Industrial output unexpectedly grew 2.5 percent year on year in September, its fastest pace in three months, helped by a rebound in the capital goods sector, separate government data showed.

Wednesday's data is expected to bolster the outlook for Asia's third-largest economy which is recovering weakly from a two-year spell of sub-5 percent growth.

Economic growth hit a 2-1/2 year-high of 5.7 percent in the quarter to June, prompting some economists to predict 6 percent growth for the fiscal year to March 2015, higher than 5.5 percent projected by the central bank.

But lacklustre industrial production since then has led some to trim their more optimistic projections.

Cooling prices will intensify pressure on the RBI to cut interest rates to stimulate consumer demand which powers 60 percent of the economy.

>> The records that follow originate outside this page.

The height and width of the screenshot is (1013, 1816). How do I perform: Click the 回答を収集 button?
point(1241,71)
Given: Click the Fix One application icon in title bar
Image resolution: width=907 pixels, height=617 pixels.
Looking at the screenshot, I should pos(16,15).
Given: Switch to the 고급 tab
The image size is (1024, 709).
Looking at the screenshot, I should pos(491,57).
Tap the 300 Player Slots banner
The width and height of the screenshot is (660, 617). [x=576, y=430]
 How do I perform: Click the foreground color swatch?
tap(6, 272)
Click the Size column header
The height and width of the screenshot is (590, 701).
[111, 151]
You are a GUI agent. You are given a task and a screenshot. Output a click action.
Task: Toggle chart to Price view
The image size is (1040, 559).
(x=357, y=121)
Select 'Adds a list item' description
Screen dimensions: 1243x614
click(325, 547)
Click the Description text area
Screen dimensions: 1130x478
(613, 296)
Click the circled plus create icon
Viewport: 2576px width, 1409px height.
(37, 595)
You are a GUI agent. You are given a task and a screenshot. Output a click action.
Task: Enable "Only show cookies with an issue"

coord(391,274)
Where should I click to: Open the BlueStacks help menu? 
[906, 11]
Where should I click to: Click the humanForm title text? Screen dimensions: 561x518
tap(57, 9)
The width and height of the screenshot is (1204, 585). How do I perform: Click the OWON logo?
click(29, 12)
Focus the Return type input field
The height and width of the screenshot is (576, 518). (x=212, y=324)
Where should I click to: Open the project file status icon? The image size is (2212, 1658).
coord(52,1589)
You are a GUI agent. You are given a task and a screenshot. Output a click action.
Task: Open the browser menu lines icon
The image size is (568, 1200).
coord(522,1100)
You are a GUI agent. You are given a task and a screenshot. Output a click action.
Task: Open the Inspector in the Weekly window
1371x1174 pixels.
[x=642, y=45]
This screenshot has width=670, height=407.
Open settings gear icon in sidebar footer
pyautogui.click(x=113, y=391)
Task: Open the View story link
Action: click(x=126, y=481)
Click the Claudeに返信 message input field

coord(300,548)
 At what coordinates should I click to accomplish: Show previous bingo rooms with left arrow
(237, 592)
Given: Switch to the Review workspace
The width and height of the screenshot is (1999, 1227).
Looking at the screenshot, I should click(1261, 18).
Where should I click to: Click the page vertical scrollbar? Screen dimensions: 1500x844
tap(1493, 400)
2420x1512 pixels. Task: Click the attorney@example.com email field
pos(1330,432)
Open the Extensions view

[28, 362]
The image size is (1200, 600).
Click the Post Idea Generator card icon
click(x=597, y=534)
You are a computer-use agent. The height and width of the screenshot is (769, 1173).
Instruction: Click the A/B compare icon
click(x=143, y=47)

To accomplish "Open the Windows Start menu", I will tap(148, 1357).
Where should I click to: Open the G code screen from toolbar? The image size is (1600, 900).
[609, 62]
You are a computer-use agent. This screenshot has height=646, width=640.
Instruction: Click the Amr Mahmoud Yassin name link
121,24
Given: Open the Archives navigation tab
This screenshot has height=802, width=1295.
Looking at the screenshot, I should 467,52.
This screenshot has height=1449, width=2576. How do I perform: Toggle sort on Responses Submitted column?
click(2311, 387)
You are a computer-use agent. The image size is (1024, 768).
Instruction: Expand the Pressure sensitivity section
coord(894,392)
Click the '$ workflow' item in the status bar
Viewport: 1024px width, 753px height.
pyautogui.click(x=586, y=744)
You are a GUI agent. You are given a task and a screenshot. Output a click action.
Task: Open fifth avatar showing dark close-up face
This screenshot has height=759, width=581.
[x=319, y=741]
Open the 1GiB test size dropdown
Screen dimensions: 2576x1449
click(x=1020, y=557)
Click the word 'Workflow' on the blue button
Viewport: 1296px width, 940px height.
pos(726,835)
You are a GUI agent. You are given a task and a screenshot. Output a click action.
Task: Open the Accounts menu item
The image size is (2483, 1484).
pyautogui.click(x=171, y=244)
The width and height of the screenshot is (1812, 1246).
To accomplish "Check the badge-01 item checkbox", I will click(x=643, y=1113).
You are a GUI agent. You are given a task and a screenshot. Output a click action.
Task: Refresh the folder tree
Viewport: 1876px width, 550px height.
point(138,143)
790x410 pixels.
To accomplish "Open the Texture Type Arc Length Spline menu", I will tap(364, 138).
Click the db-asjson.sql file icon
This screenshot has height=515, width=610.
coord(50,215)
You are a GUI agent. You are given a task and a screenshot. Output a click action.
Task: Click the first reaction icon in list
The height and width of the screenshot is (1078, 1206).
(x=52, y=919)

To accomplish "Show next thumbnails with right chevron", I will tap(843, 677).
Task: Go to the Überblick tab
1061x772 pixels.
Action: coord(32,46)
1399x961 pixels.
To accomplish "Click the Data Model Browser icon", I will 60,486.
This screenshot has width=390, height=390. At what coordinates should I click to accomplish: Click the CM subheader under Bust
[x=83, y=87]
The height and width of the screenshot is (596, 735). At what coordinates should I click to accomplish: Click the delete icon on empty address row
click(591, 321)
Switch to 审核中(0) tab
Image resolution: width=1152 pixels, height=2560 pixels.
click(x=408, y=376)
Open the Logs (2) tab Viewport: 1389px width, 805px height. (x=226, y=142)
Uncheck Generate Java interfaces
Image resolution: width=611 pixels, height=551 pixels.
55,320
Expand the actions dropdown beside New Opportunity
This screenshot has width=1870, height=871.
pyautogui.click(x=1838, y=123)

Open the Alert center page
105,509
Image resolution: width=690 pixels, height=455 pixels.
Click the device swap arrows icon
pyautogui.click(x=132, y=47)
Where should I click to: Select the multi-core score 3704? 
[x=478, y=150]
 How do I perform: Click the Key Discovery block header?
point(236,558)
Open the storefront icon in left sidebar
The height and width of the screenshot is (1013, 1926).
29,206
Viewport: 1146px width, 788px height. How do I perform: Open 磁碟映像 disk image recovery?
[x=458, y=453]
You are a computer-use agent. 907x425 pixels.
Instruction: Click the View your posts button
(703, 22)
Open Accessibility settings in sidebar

"A rate cut at this juncture will no doubt add to the existing positive growth impulses," said Prithviraj Srinivas, an economist with HSBC.

"But such a move would also increase the risk that the RBI misses its inflation target ... to return inflation back to the level last seen in the period between 1999 and 2005, when CPI inflation averaged just 4 percent."

Worries that price pressures would revive once food prices pick up due to a weak monsoon and the fading of base effects led the RBI to leave one of Asia's highest lending rates on hold for a fourth straight meeting in September.

It is widely expected to maintain the status quo when it reviews monetary policy on Dec. 2.

Slowing inflation, however, has bolstered hopes for a rate cut next year, triggering a rally in the bonds market.